About this exercise: Extract only the first line of the listing and every line after it up to and including the one with "Given: Click the Help link under Links". Omit the pictures.
== Data for this task ==
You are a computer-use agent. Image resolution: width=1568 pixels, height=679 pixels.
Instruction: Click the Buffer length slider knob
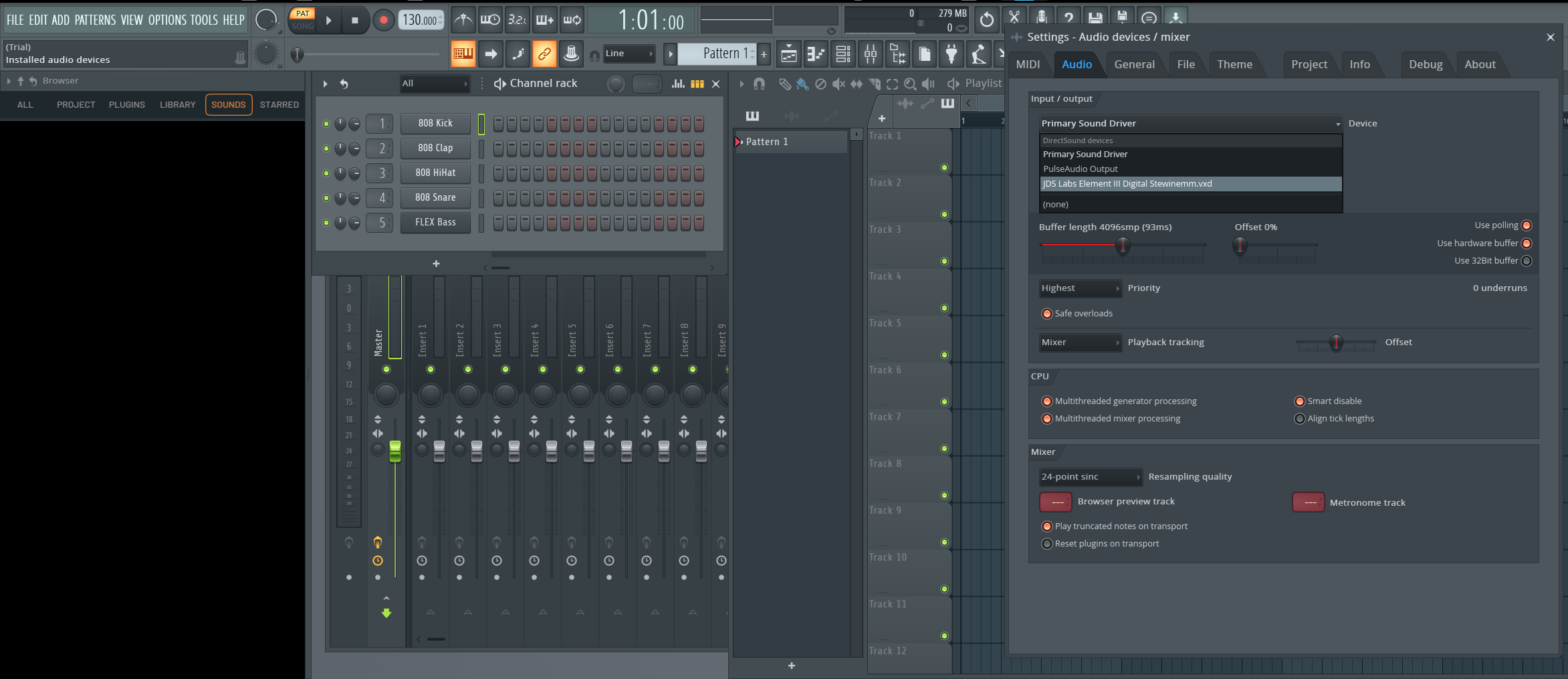[x=1123, y=246]
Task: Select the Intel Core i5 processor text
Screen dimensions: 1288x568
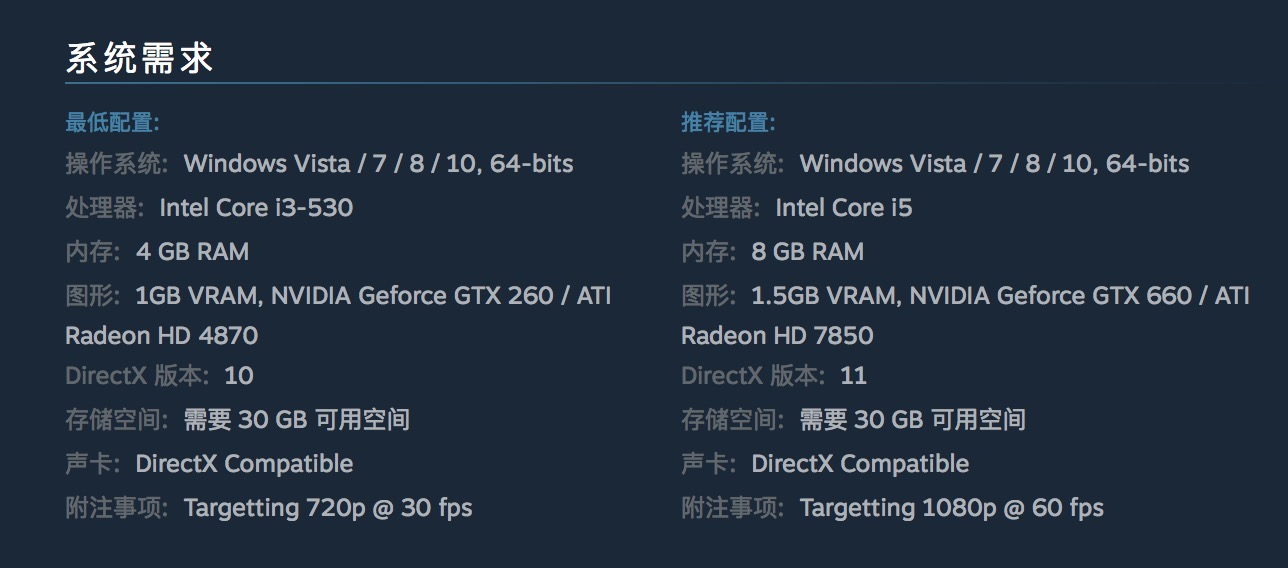Action: point(844,208)
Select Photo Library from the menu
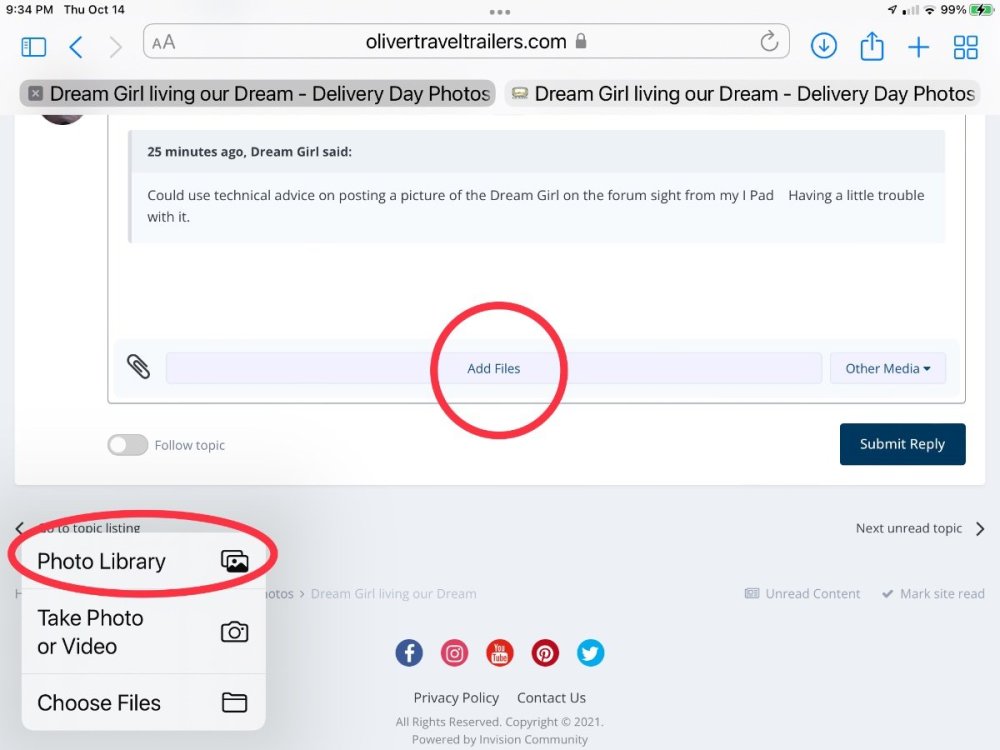The width and height of the screenshot is (1000, 750). [x=142, y=561]
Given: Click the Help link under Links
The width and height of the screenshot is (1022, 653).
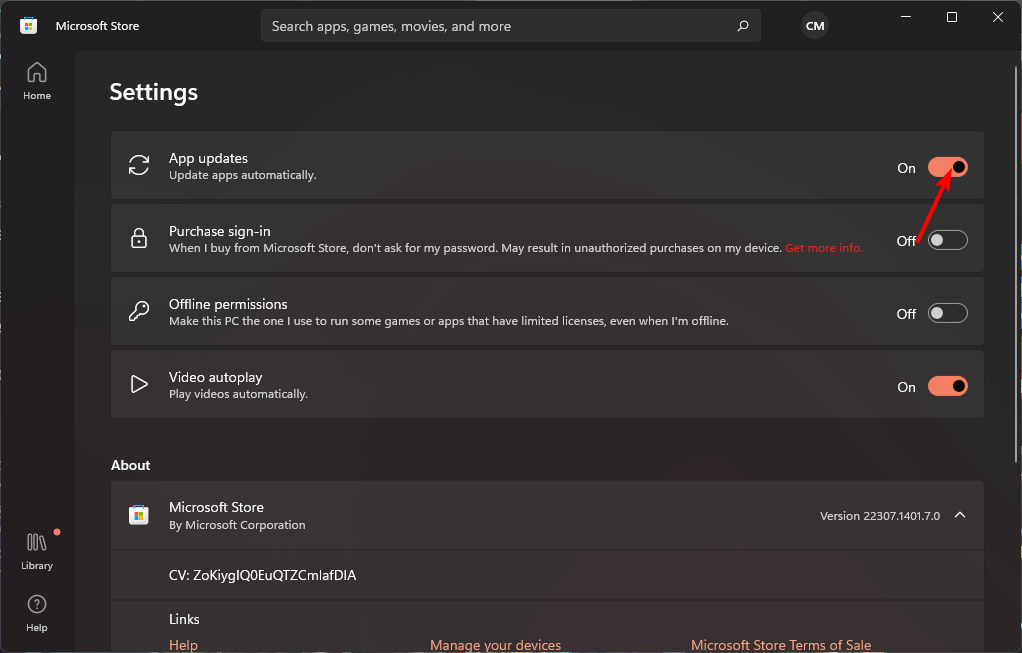Looking at the screenshot, I should pyautogui.click(x=183, y=645).
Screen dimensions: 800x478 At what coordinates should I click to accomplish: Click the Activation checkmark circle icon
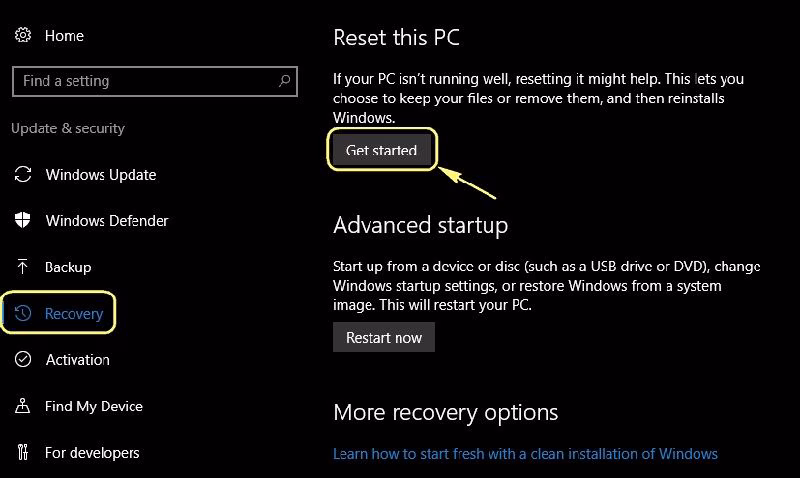[22, 360]
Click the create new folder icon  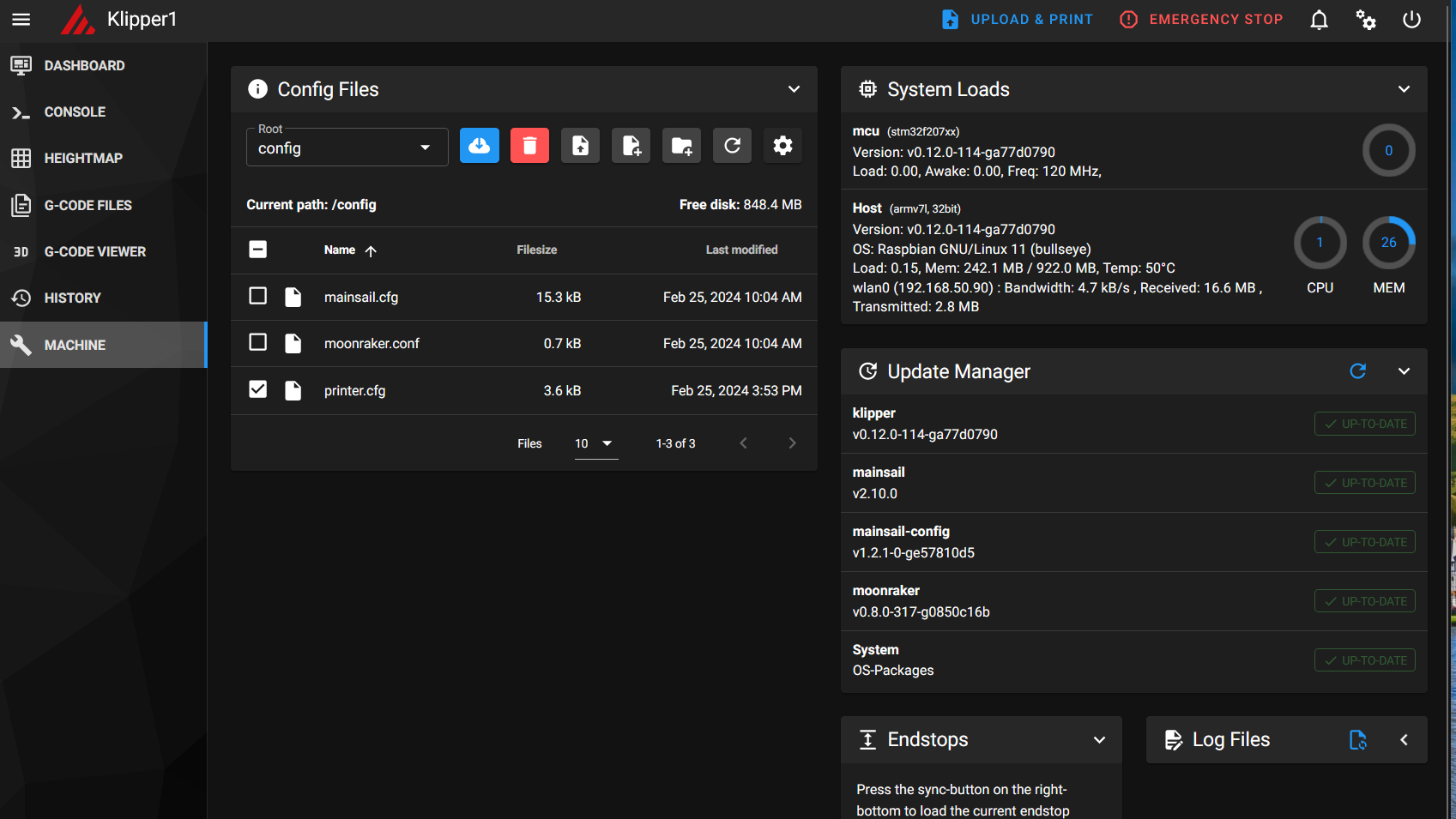[681, 146]
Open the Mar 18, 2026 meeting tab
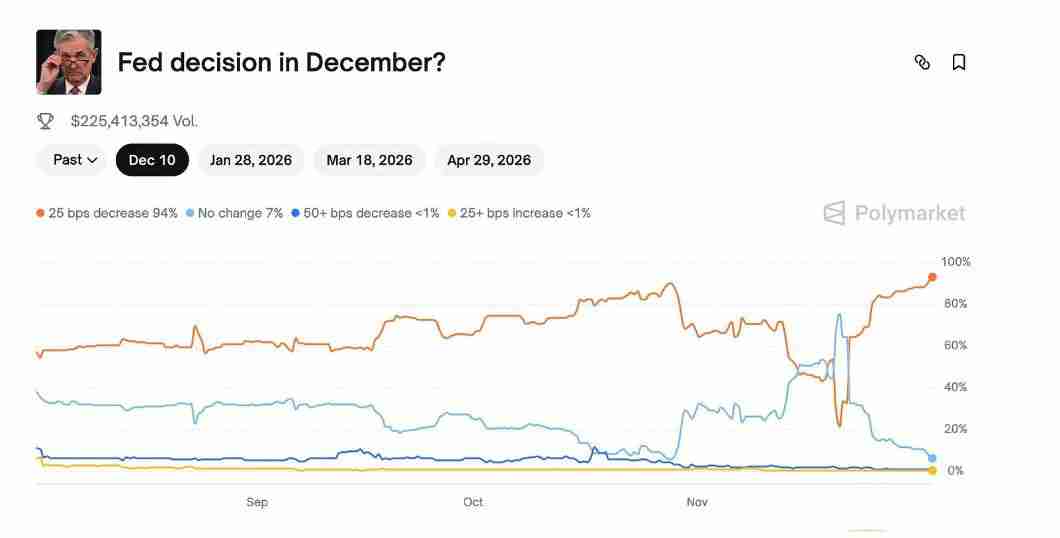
===
Solution for this exercise:
You are a computer-use agent. Image resolution: width=1568 pixels, height=679 pixels.
Instruction: Click the Buffer length slider knob
[x=1123, y=246]
Task: Select the Intel Core i5 processor text
Screen dimensions: 1288x568
Action: point(844,208)
Select Photo Library from the menu
The width and height of the screenshot is (1000, 750). [x=142, y=561]
Given: Click the Help link under Links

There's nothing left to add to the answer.